In fact, I have an outrageous question: If Mrs. Clinton is elected, should she be paid at the same level as her husband when he was President? Noting that most women holding the same job as a man do not receive equal pay, it is an outrageously meaningful question, and one that must be removed in the only way possible.

The next thing I have to say to you as a pastor is very important but seems too little considered. Those of us who participate in a system that discriminates are the people most in need of being freed from it. Martin Luther King spoke as a pastor to those who cannot see the harm to themselves in prejudice and actions of discrimination. From a jail cell in Birmingham, Alabama, he shed the light of reality on fellow clergymen who wanted to avoid the struggle of their day in obtaining equality for all human beings:

“In a real sense all life is inter-related. All are caught in an inescapable network of mutuality, tied in a single garment of destiny. Whatever affects one directly, affects all indirectly. I can never be what I ought to be until you are what you ought to be, and you can never be what you ought to be until I am what I ought to be…This is the inter-related structure of reality.” 
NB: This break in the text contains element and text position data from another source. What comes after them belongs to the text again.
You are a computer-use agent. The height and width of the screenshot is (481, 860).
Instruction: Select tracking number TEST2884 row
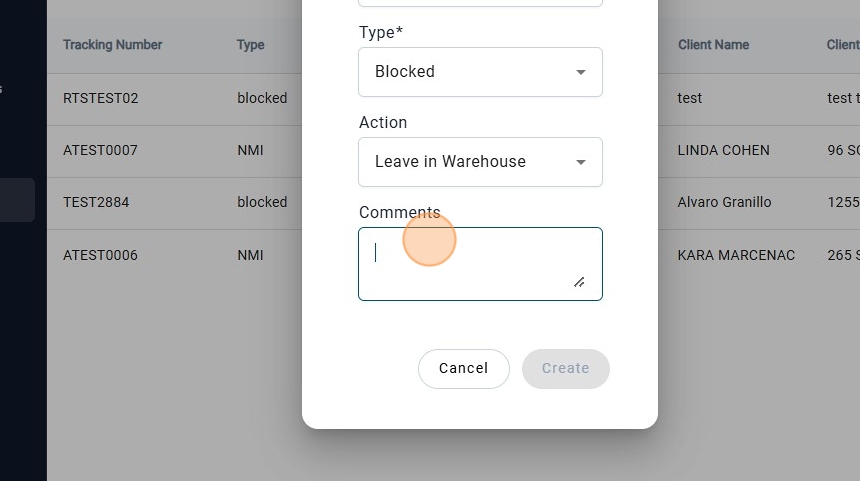pyautogui.click(x=96, y=202)
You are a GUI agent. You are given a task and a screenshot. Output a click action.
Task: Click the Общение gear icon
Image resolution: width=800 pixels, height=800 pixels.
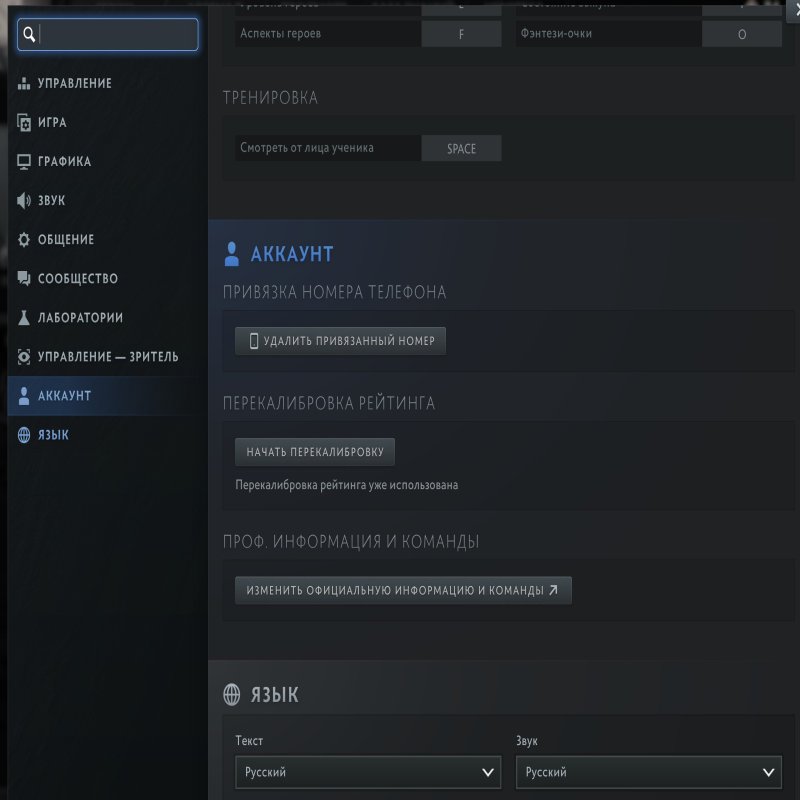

Finally, I want to say how obviously this nomination makes the case against discrimination within the institutional life of God’s church. The church is intended to be the pioneer for justice in society, but when it comes to women the church is being dragged kicking and screaming into the inevitable realization that it is its own worst enemy. The faith community in which I have a formal role as a bishop, together with most of the mainline protestant churches, has been and remains guilty enough, though decisions have been made to begin correction of our path. But when one sees the determined prejudice and discrimination against women in the very largest of our communities, ranging from the fundamentalist evangelical churches to the sacramental Roman Catholic and Eastern Orthodox churches, one is staggered by the realization of how far the Christian church is from the way of our Lord. We must call each other to reform whatever is required in order to fully include women in all of the life of the church, including all leadership roles, into which they are baptized!

The model for Christians is Jesus himself, and despite the failures of his church down through the centuries of patriarchal domination, despite the way certain parts of his church still oppress women in his name, Jesus himself treated women exactly as he did with men. We see that he surrounded himself with women; He not only gathered them and associated with them, he made them part of his inner circle. We see how much trouble he got in because of his interaction with women. He was declared unclean and unworthy of leadership in that patriarchal society. We see that the first person he appeared to after the resurrection was a woman and it was this woman he chose as his first apostle to send with the news and spread it as The Good News.

Matters like racial bigotry and the oppression of women was, and for some Christians remain, examples of religious conscience. It is the religious conscience that has to change! The inequality of women and all offenses against justice must be prohibited in the church as well as in law. For where justice is violated we may find religious beliefs, but we will not find God.